■ Goal of the exercise
For this listing, the lines between the one holding "Task: Collapse the" and the one holding "This screenshot has width=743, height=370.", inclusive, must be set down exactly.

■ Exercise data
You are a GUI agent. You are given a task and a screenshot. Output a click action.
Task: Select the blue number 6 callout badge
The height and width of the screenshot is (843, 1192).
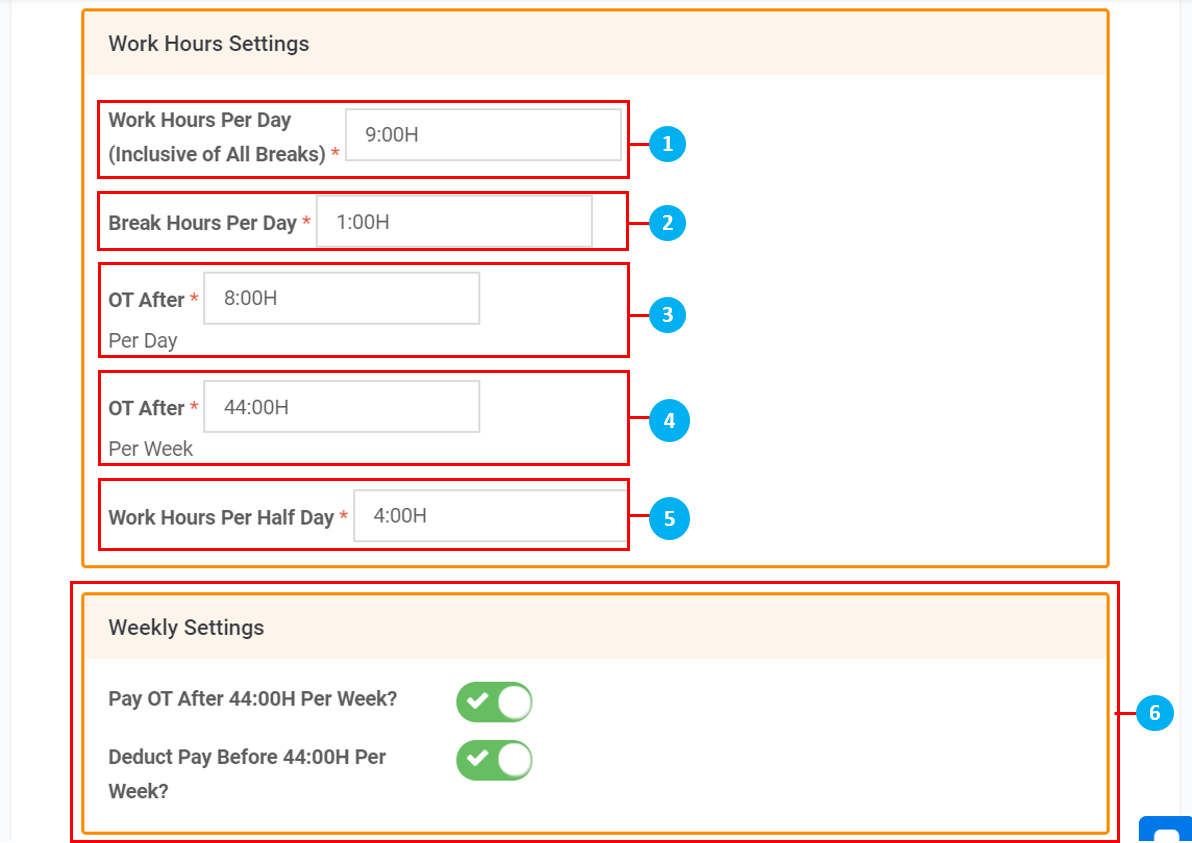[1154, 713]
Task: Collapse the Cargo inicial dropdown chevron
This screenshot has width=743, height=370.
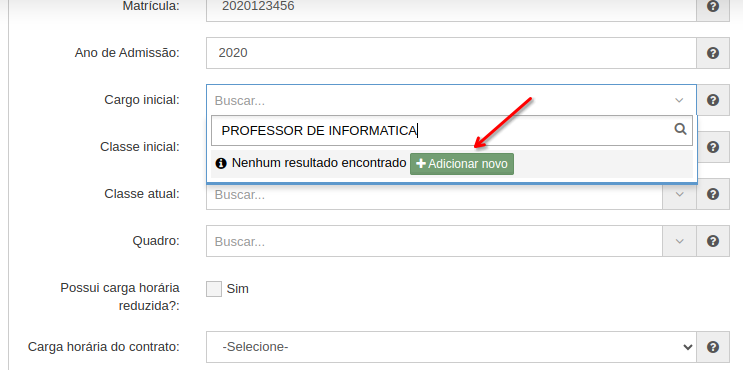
...
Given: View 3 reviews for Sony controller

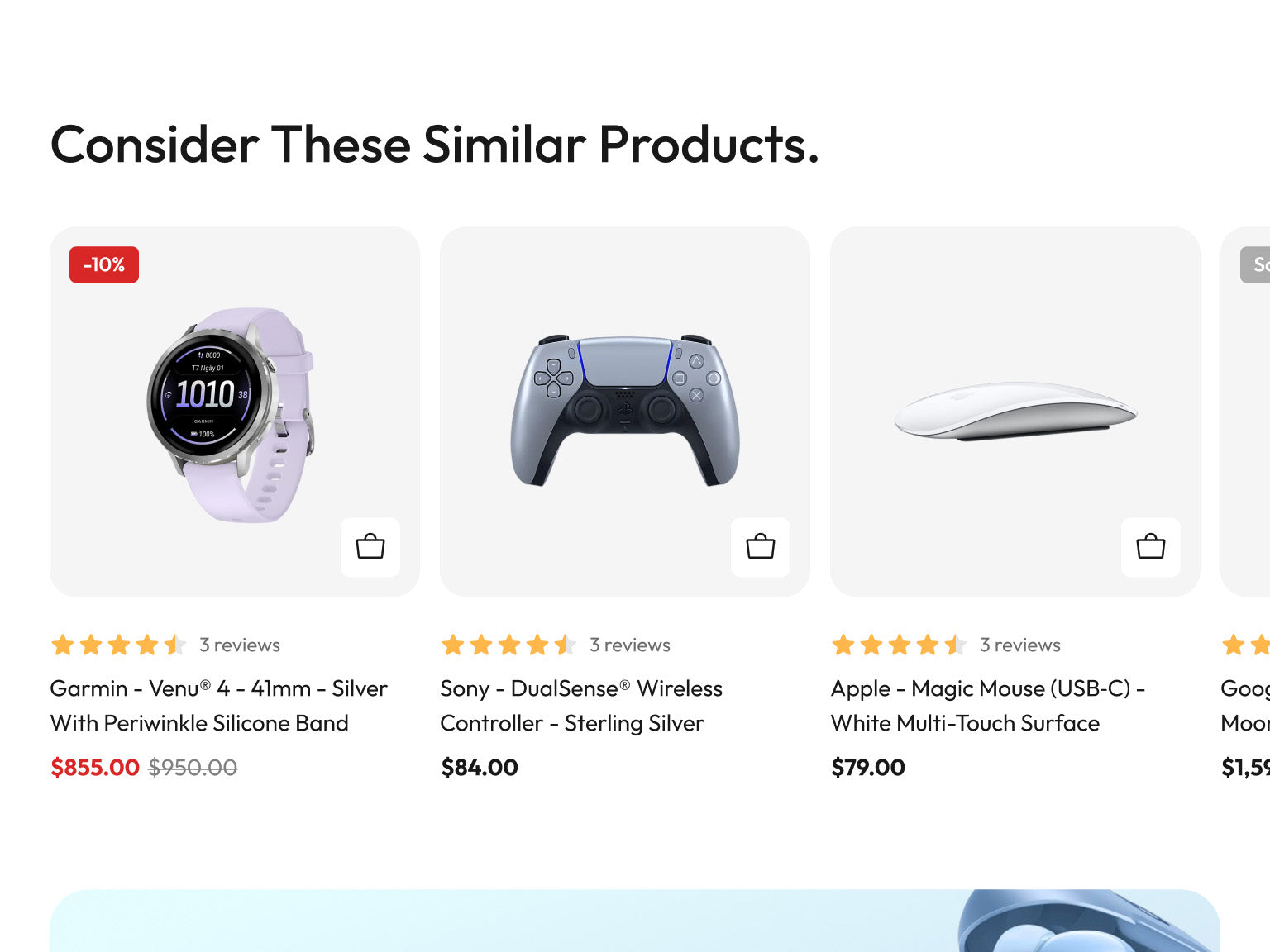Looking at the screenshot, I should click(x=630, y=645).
---
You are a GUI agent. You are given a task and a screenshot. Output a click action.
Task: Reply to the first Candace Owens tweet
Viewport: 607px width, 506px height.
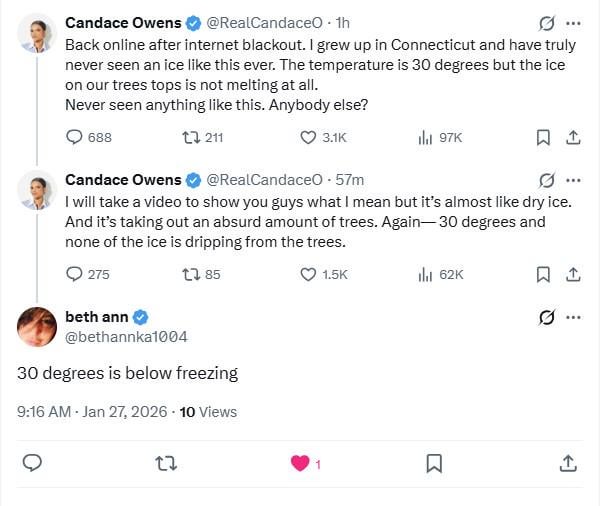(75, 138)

■ Problem solution
Task: Collapse the Cargo inicial dropdown chevron
This screenshot has width=743, height=370.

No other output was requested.